I have created a quantitative trading strategy that incorporates a simple machine learning model to trade the SPY as part of my ongoing research in quantitative trading. The focus here was not on creating a strategy with alpha but rather to develop a framework both in my mind and in code to develop more advanced models in the future.
1. Does SPY Exhibit Short-Term Mean Reversion or Momentum?
Examining whether SPY exhibits short-term mean reversion or momentum is the central idea in this strategy. If negative returns tend to precede positive returns (or positive returns precede negative returns), that suggests that mean reversion exists. If positive returns tend to precede positive returns (or negative returns precede negative returns), that suggests that momentum exists.
In other words, short-term mean reversion or momentum exist if there is some relationship between the daily return of SPY and the lagged daily return of SPY over various time periods.
Below I plot the daily returns of SPY versus the lagged daily return of SPY over periods of one day to nine days. The top left plot shows the relationship between the daily return of SPY versus the one-day lagged daily return of SPY. The blue line in the plots is a smoother to aid in detecting patterns in the data.

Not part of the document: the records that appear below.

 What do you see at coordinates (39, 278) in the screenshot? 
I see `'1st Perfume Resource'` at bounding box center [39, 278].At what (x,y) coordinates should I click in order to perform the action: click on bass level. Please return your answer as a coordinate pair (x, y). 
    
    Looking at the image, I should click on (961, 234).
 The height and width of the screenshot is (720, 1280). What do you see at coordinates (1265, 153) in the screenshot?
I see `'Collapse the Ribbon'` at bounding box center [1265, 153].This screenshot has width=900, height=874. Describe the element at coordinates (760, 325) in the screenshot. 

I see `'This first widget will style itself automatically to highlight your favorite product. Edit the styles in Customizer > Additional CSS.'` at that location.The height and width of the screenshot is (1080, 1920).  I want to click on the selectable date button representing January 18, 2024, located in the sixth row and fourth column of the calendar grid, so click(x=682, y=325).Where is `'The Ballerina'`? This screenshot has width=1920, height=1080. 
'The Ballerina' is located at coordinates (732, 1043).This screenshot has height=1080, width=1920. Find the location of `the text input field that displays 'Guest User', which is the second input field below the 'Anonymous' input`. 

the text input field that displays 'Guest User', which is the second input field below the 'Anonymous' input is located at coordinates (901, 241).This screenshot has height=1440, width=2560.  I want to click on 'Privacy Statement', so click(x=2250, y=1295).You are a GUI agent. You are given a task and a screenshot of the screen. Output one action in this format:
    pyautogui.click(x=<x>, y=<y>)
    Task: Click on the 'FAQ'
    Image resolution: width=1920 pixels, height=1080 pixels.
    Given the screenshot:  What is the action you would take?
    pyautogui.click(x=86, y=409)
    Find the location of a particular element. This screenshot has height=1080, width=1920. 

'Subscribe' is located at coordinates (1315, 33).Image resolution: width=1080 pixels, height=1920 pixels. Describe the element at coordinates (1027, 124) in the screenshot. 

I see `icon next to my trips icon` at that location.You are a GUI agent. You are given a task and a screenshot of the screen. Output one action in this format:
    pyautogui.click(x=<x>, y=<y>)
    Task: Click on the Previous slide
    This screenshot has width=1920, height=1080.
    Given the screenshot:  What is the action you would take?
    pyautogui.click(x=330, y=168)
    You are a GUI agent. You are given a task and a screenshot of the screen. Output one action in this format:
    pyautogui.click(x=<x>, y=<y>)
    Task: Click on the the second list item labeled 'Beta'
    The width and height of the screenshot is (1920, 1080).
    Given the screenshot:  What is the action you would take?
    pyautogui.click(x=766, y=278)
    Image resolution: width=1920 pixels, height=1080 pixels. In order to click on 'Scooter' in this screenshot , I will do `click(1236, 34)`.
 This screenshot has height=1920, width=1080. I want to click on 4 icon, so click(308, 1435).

So is there any evidence of mean reversion or momentum? The interesting plots are the first two plots which represent the one-day and two-day lagged returns. The plots suggest that there is weak evidence of some short-term mean reversion, especially when there has been a large negative return in the past. There are relatively more extreme observations in the top left quadrant of the plots compared to the other quadrants. These observations represent instances where the SPY has gone down by a lot and then corrected upwards the following day. The smoother has a slight negative slope which confirms the weak evidence for short-term mean reversion.
Why might this happen? The narrative is that occasionally broad-based and panic-induced selling occurs which exhausts all the short-term selling pressure, so the market corrects the following day.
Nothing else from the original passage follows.